Capteur de rêves
Université du Québec à Montréal

Derrière chaque rêve, il y a toujours une ou plusieurs personnes. Devant chaque rêve, il y a toujours des obstacles.
Et maintenant, à l’Université du Québec à Montréal (UQAM), devant les rêves de chaque étudiant – qu’il soit artiste ou organisateur de projets – se trouve Capteur de rêves. Cette organisation, fondée par des étudiants, s’est donné pour mission d’offrir des plateformes de diffusion à la communauté uqamienne. Depuis sa création à l’été 2002, elle a permis l’éclosion de plus d’une trentaine de projets étudiants.
Née pour faciliter l’émergence de projets artistiques, Capteur de rêves est le premier et le seul centre étudiant de promotion des arts et de la culture à avoir été mis sur pied dans une université québécoise. Selon Enrico Carontini, doyen de la Faculté des lettres, langues et communications, cette distinction reflète parfaitement l’esprit novateur de l’UQAM :
« C’est reconnu, à l’UQAM, ça bouge! Et c’est en grande partie grâce à Capteur de rêves. Les activités et les services de ce groupe contribuent à faire de notre université un lieu unique, tant sur le plan culturel que social », affirme-t-il avec fierté.
« Les instigateurs de Capteur de rêves ont monté ce projet après avoir constaté un manque flagrant en matière de promotion, de financement et d’espaces de diffusion pour les projets étudiants », explique Josée Gaudreault, responsable du développement de l’organisation. « Depuis, poursuit-elle, le projet a connu un essor remarquable, tissé des liens solides avec plusieurs partenaires et s’est pleinement enraciné dans la vie universitaire. »
Concrètement, les plateformes de diffusion mises en place par Capteur de rêves prennent plusieurs formes. D’une part, L’Informateur, un bulletin hebdomadaire gratuit, annonce les activités des associations étudiantes de l’UQAM. « Plus de 50 groupes ont bénéficié de ses services, et nous avons fêté la 50e parution en mars dernier », souligne Josée.
Il y a aussi Le Fébriloscope, le ciné-club de l’UQAM, qui permet aux étudiants en cinéma de présenter leurs œuvres devant public. Grâce à un partenariat avec l’ONF, les projections ont lieu dans une salle de qualité et attirent en moyenne 70 spectateurs par séance.

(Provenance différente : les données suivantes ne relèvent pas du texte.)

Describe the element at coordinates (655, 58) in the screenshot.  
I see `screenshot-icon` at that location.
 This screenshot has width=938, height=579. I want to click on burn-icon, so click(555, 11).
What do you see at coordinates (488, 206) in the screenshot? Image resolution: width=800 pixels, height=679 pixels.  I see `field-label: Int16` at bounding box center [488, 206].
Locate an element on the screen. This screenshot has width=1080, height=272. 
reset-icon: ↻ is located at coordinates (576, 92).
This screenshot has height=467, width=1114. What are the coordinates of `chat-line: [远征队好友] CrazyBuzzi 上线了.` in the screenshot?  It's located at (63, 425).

Plus récemment, en collaboration avec la radio étudiante CHOQ.FM, l’équipe a lancé La Galerie d’en face, une galerie d’art virtuelle où les étudiants peuvent exposer gratuitement leurs œuvres. Une vingtaine d’artistes y présentent déjà leurs créations, et l’intérêt pour le projet ne cesse de croître.

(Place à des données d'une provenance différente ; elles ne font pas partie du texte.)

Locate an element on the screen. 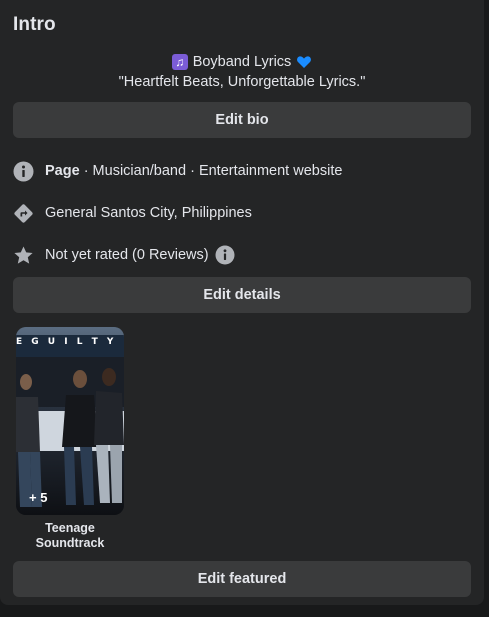 The image size is (489, 617). featured-collection-name: Teenage Soundtrack is located at coordinates (70, 536).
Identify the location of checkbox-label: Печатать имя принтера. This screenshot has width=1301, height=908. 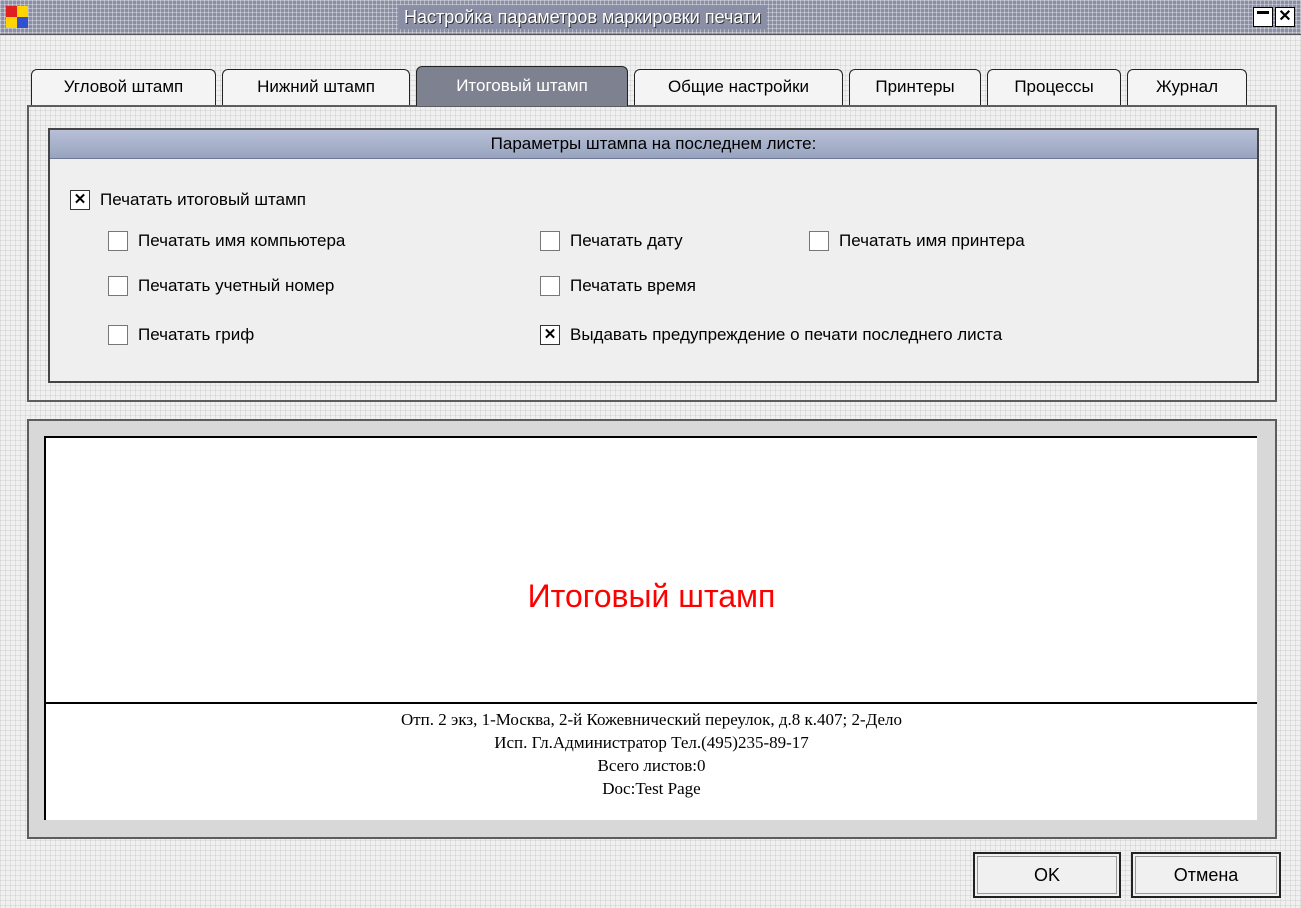
(932, 240).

Et ce n’est pas tout. Deux nouveaux projets seront bientôt lancés :
– Caméléon, le premier festival du film étudiant de l’UQAM,
– et La Banque de compétences étudiantes, un répertoire de talents dans des domaines variés (communication, graphisme, arts de la scène, organisation d’événements, etc.) destiné à être diffusé à l’UQAM et, éventuellement, à l’extérieur.
« Par nos projets permanents et notre service de soutien, nous avons contribué à l’organisation d’expositions, de lancements, de publications, de pièces de théâtre, de spectacles… et ce n’est qu’un début! Nous visons à instaurer au moins un nouveau projet de diffusion par année », affirme fièrement Josée Gaudreault.

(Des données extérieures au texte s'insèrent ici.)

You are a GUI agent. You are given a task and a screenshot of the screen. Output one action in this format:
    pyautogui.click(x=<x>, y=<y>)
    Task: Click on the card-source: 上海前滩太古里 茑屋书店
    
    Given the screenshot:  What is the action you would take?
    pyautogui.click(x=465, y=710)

L’ampleur des initiatives appuyées par Capteur de rêves témoigne d’un réel souci de démocratisation de la culture étudiante, et d’une grande inventivité quant aux moyens employés.
« Je ne peux que saluer cette expérience audacieuse », s’enthousiasme Jacques Pelletier, président du Syndicat des professeurs de l’UQAM.
Cette croissance est portée par l’implication d’une vingtaine d’étudiants bénévoles, soutenus par une permanence de cinq personnes. Capteur de rêves accueille également des stagiaires du baccalauréat en communication, et plusieurs autres étudiants offrent leur aide ponctuellement.
« Nous multiplions les partenariats avec les cafés étudiants, les départements, les facultés, le rectorat et même les syndicats. C’est formidable de voir à quel point la communauté universitaire se sent concernée par la promotion des arts et de la culture. Capteur de rêves est lancé… et rien ne pourra l’arrêter », conclut Josée Gaudreault avec ambition.